Of course there’s always the issue of surprise sex being unwanted. ‘My advice here is to wait until they’re at least half awake before you try anything. Most people need the toilet first thing and trying to concentrate on having a good time sexually when you’re dying for a wee won’t make for satisfying sex.

‘Successful morning sex comes (pardon the pun) from both partners feeling well rested and fresh, which may mean a quick swig of mouthwash and a toilet trip before you get down to it. The more comfortable you are the more you can concentrate of the experience itself and not external factors.

‘Couples who have been together for a long time can slip into a rut when it comes to checking that the advances are wanted. Even if you’ve been together ten years you still need to make sure sex is consensual. ‘Consent is a huge part of a happy and healthy sex life, being able to talk to your partner openly and honestly is hugely important and not just if it’s a threesome or anal sex that’s on the table.

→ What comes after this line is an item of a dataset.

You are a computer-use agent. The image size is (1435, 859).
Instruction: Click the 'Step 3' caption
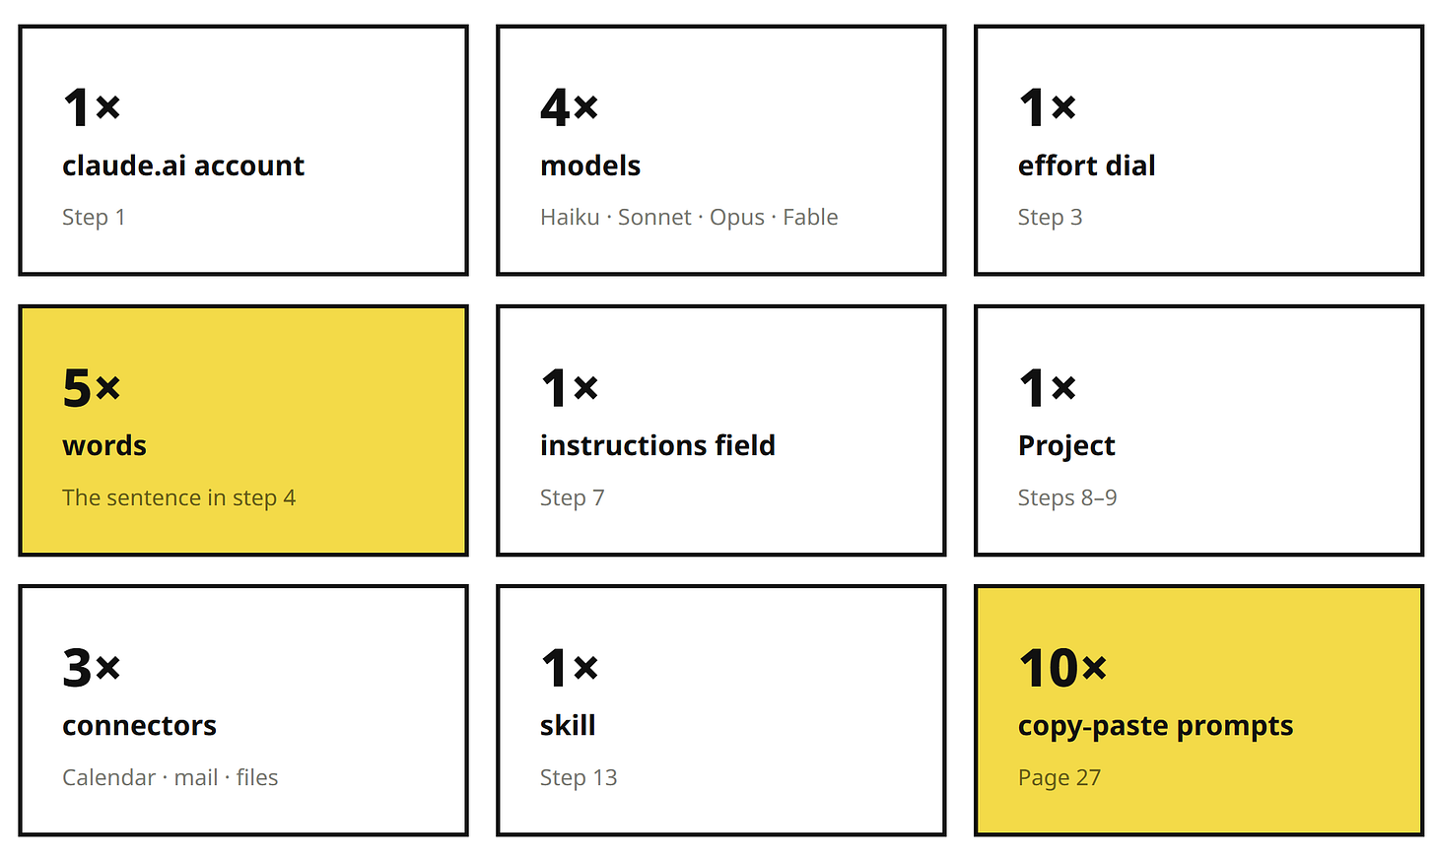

Long-term couples are less likely to view their partner not wanting sex as rejection, so don’t be afraid to say no to them.’ So, if waking someone up with sex isn’t important to both of you, skipping it in favour of a quick pre-sex chat and wee is a good plan. That said, if you and your partner are both actively aroused by and committed to the idea of being woken up with sex, there are ways to mitigate the potential issues.

As with so many things, the issue here really is about communication. Talk to your partner about consent, about whether being woken up with oral sex is something that they really want – in reality not just in fantasy. Lots of the things that turn us on in our heads are a bit uncomfortable in real life, especially if (like Annabelle says, you need a wee!)

Similarly, read the mood of the day. If you had a fight before you went to sleep, initiating make-up sex is not a good plan, in case it upsets the other person, but if you had a conversation the night before about how you want to squeeze in a quickie before work, you’re on more solid ground. If you do attempt to make morning sex happen and the object of your affection isn’t initially responsive, back off.

Don’t get upset with them or imply that they’re being unreasonable, and give them the space they need to decide whether or not they want to have sex with you at that moment. Giving oral sex is often portrayed at some kind of gift, so having it rejected can feel hurtful. Try to remember that even if the activity is designed to give the other person pleasure, that still doesn’t mean it’s ungrateful or wrong for them not to want it.